All ten of the women who felt the hangman’s noose that fateful June day in 1983 had successfully learned from the master of love.
… learn from the Master of Love in the schoolhouse of oneness, and return unto God, and forsake the inner land of unreality for thy true station, and dwell within the shadow of the tree of knowledge. – Baha’u’llah, The Seven Valleys, p. 28.
A graduate of the University of Shiraz, 28 year-old Mashid Nirumand was ridiculed by her interrogator. He taunted her with the fact that here was he, who lacked even a high school education, interrogating her despite her university education. “What an education! A graduate in physics!” he laughed, as if to say, “And what good has it done you?”
Although Mashid did graduate with the requisite grades and credits necessary for a degree in physics, the school denied her the actual diploma since she was a Baha’i.
Due to the ignorance of which he seemed proud, the interrogator was woefully unaware that:
… allegiance to the essential foundation of the divine religions is ever the cause of development and progress, whereas the abandonment and beclouding of that essential reality through blind imitations and adherence to dogmatic beliefs is the cause of … debasement and degradation. – Abdu’l-Baha, The Promulgation of Universal Peace, p. 364.
Prior to her imprisonment, Mashid had been a youth advisor and a member of several Baha’i service committees. She remained very strong throughout her stay in prison, encouraged everyone to remain steadfast in their faith. She had a calming influence on others. Food in prison was not plentiful, yet Mashid often shared hers with other prisoners.
She fulfilled her part of this core Baha’i teaching:
It is Our wish and desire that every one of you may become a source of all goodness unto men, and an example of uprightness to mankind. Beware lest ye prefer yourselves above your neighbors. – Baha’u’llah, Gleanings from the Writings of Baha’u’llah, p. 315.
Not one for “small talk,” when she did speak, Mashid’s profound understanding of the Baha’i teachings was evident. To one of her interrogators Mashid asserted, “I have found the path to Divine Reality and I am not prepared to abandon it. Therefore, I am willing to abide by the court’s verdict.”
In describing the bodies of the ten women after their executions, it was reported that Mashid seemed to be in a deep, peaceful sleep while Mona, the youngest, laid alongside, her head resting on Mashid’s shoulder—so apt for one who became such a source of strength for her imprisoned friends.

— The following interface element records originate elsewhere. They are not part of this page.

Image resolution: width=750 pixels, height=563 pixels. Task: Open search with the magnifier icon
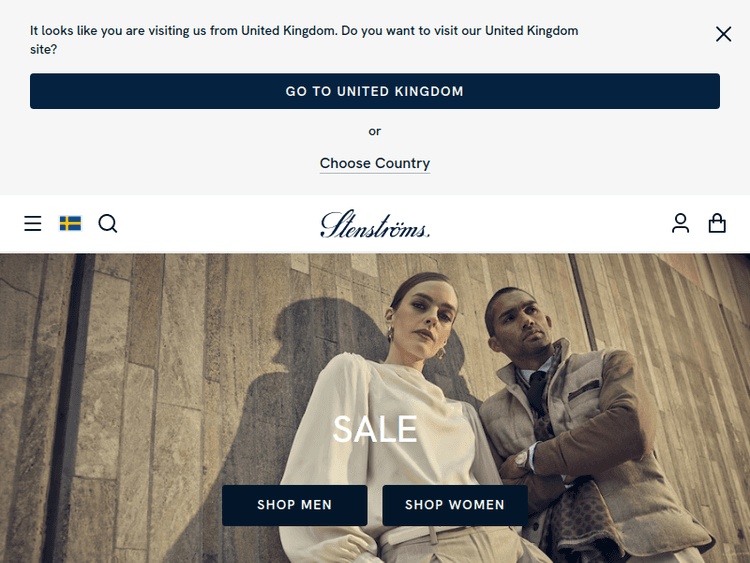108,223
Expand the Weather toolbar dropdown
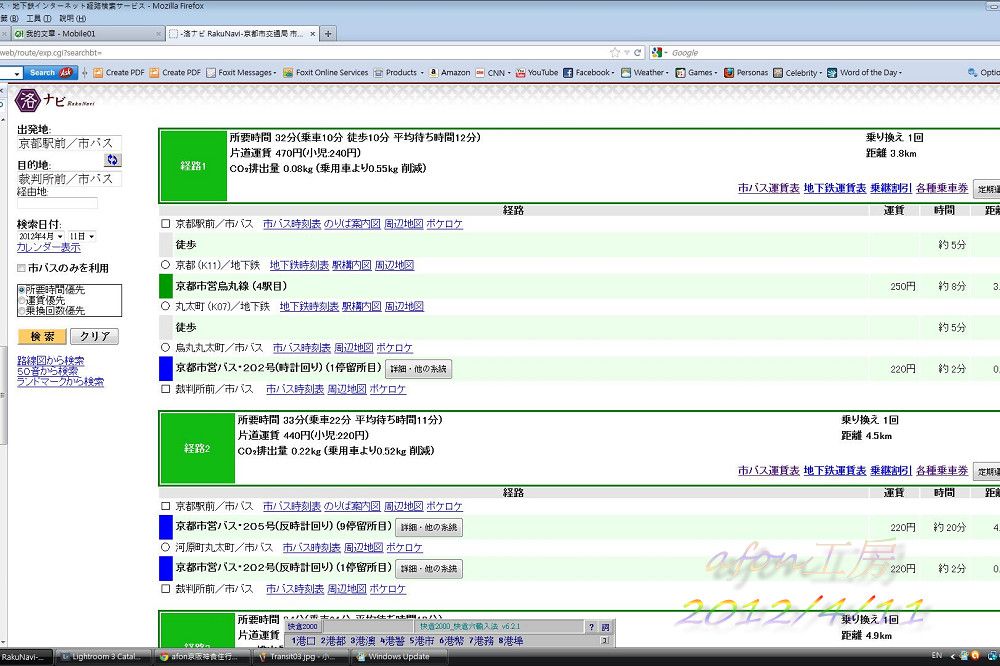Screen dimensions: 1000x666 669,72
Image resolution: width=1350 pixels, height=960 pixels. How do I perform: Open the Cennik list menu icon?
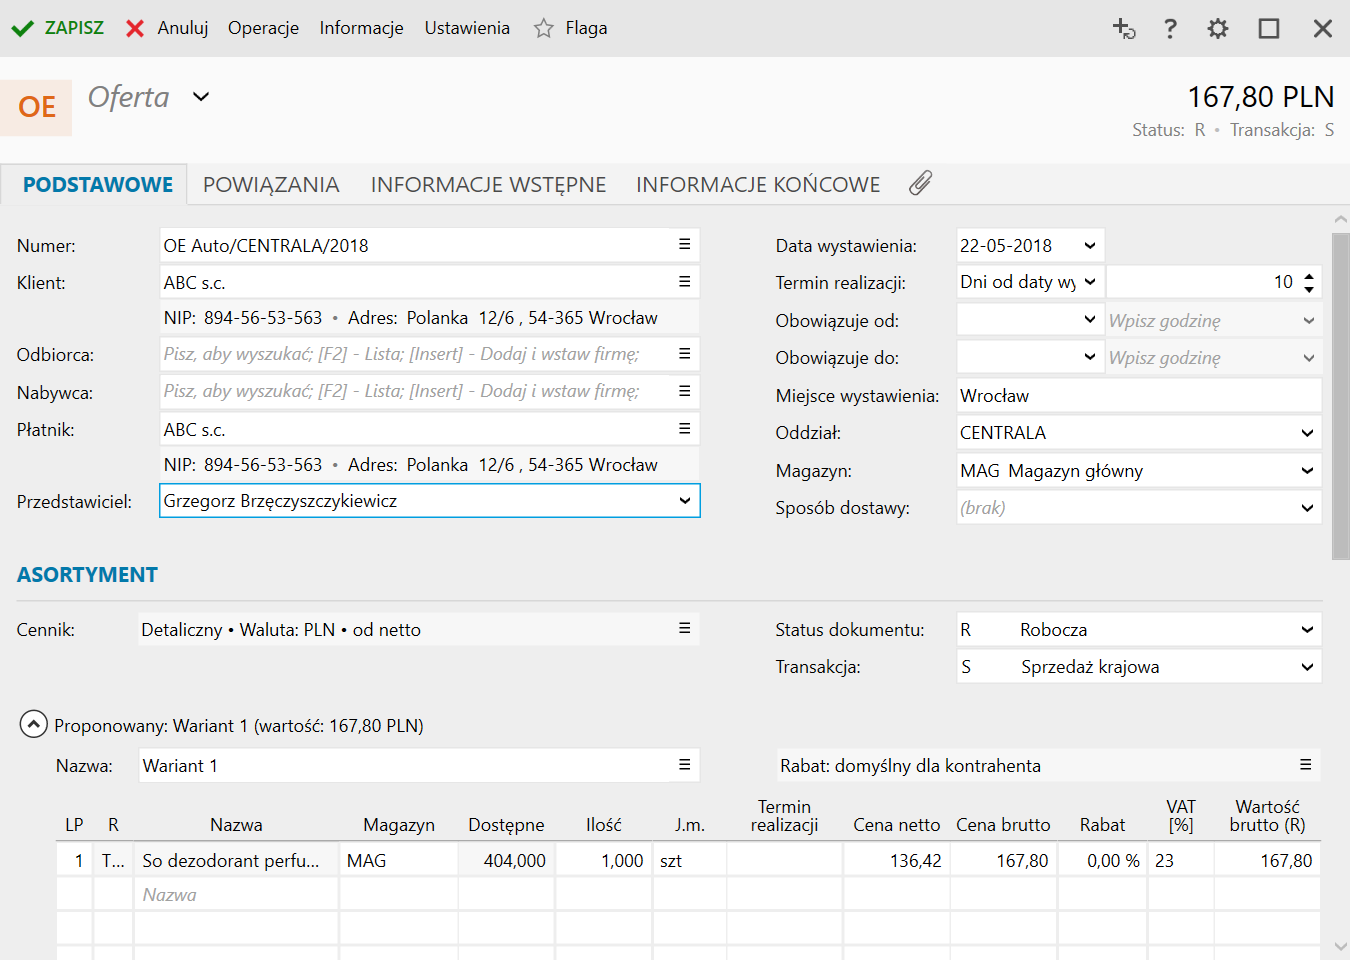click(685, 628)
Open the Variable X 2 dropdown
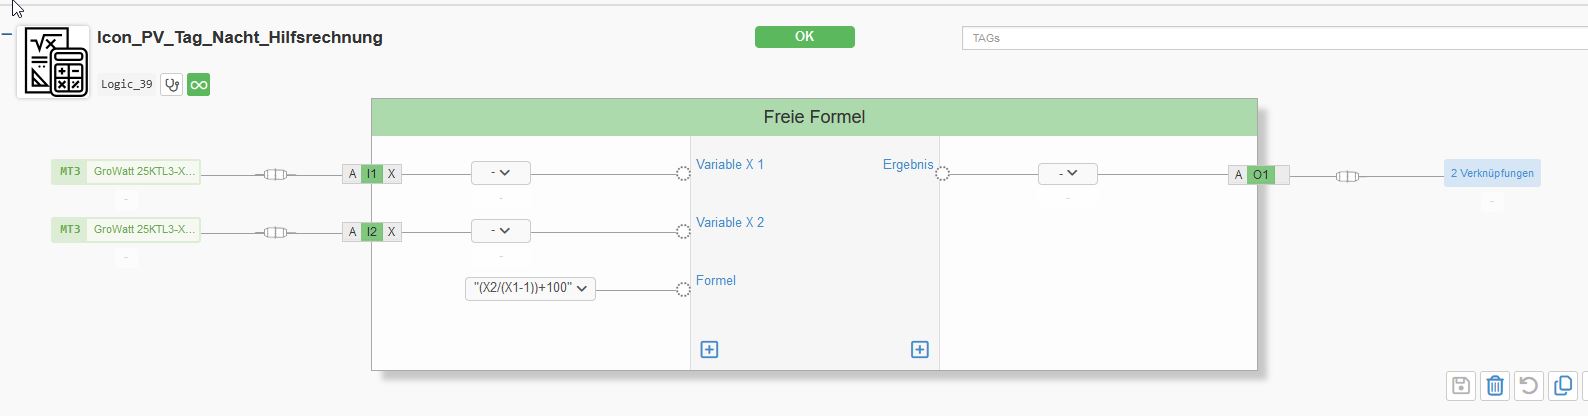Viewport: 1588px width, 416px height. coord(501,231)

Mashid obviously learned more than the physics of the universe during her short life on Earth—she also learned, deeply and profoundly, the physics of the spiritual reality by attending the university of God:
I will pray, and you must pray, likewise, that such heavenly bounty may be realized; that strife and enmity may be banished, warfare and bloodshed taken away; that hearts may attain ideal communication and that all people may drink from the same fountain. May they receive their knowledge from the same divine source. May all hearts become illumined with the rays of the Sun of Reality; may all of them enter the university of God, acquire spiritual virtues and seek for themselves heavenly bounties. Then this material, phenomenal world will become the mirror of the world of God, and within this pure mirror the divine virtues of the realm of might will be reflected. – Abdu’l-Baha, The Promulgation of Universal Peace, p. 305.